# OCing i7 3770k



## Jaskaran (Feb 13, 2013)

Hello 
I just purchased New setup. 
Processor- i7 3770k 
Cooler- corsair h100i extreme performance 
Ram- corsair vengeance 4gb x 2 
Motherboard- ASRock z77 Extreme 4
Cabinet- cooler master 690 2 Plus
Cooler master 90CFM x3 coolers extra. 
+some other stuff that I think is not so necessary to tell. 
I want to overclock my processor top 4.5GHz. Will it be completely stable and ok without problems? 
Please tell me how to proceed and what configurations to use since I am newbie at overclocking. 
What maximum stable oc can I get with my current system? 
Is my cooling solution enough?


----------



## Myth (Feb 13, 2013)

Your cooler is overkill for a 4.5 OC. I can do the same with my CM Evo. 
Try for 4.8+.
Google for i7 3770k overclocking guides.


----------



## Jaskaran (Feb 13, 2013)

Lol.
Are you sure I can go for 4.8?
Should I go for 5GHz straight away if my cooler is that good?


----------



## Myth (Feb 13, 2013)

You can go higher than 4.8 with the h100. 
Work your way from a lower multiplier to get the feel of the temps, voltages and settings.
Do the tweaking in the bios. 
Use Prime95 to stress the proc for max values and Hwmonitor to check the stats. Try the offset vcore method instead of a manual fixed value.
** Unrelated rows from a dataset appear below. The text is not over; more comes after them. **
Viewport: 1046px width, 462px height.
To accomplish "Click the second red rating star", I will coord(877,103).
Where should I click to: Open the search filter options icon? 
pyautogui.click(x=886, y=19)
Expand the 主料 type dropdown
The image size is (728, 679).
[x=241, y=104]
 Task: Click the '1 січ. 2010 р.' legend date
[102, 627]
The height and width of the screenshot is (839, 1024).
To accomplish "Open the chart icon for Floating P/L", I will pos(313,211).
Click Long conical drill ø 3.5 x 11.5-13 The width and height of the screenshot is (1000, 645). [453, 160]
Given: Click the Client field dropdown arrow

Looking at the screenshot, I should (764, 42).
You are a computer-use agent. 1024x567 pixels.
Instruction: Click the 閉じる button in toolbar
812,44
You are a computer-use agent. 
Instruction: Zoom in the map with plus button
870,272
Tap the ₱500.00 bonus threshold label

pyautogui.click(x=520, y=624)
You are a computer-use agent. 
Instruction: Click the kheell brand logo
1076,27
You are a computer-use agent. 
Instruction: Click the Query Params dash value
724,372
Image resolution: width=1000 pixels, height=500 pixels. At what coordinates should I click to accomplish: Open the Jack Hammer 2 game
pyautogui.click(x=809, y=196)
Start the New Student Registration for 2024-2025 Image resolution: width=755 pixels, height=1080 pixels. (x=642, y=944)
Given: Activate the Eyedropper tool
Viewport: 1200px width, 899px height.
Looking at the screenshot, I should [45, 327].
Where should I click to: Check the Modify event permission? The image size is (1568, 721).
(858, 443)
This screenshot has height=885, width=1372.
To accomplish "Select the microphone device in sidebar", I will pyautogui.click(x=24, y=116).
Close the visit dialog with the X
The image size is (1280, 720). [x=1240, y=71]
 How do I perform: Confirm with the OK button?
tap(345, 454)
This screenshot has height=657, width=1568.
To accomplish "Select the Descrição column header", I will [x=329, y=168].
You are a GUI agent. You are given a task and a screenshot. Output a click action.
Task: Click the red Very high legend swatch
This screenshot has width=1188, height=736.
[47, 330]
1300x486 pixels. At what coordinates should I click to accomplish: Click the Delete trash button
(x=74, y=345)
PS: There are people here who have OCed on the ASRock Extreme 4 so wait for their inputs (particularly on the llc).


----------



## Jaskaran (Feb 13, 2013)

Myth said:


> You can go higher than 4.8 with the h100.
> Work your way from a lower multiplier to get the feel of the temps, voltages and settings.
> Do the tweaking in the bios.
> Use Prime95 to stress the proc for max values and Hwmonitor to check the stats. Try the offset vcore method instead of a manual fixed value.
> ...



Thanks.
Major question is that even if I reach 5ghz with stability, will I be able to run my pc 24x7?


----------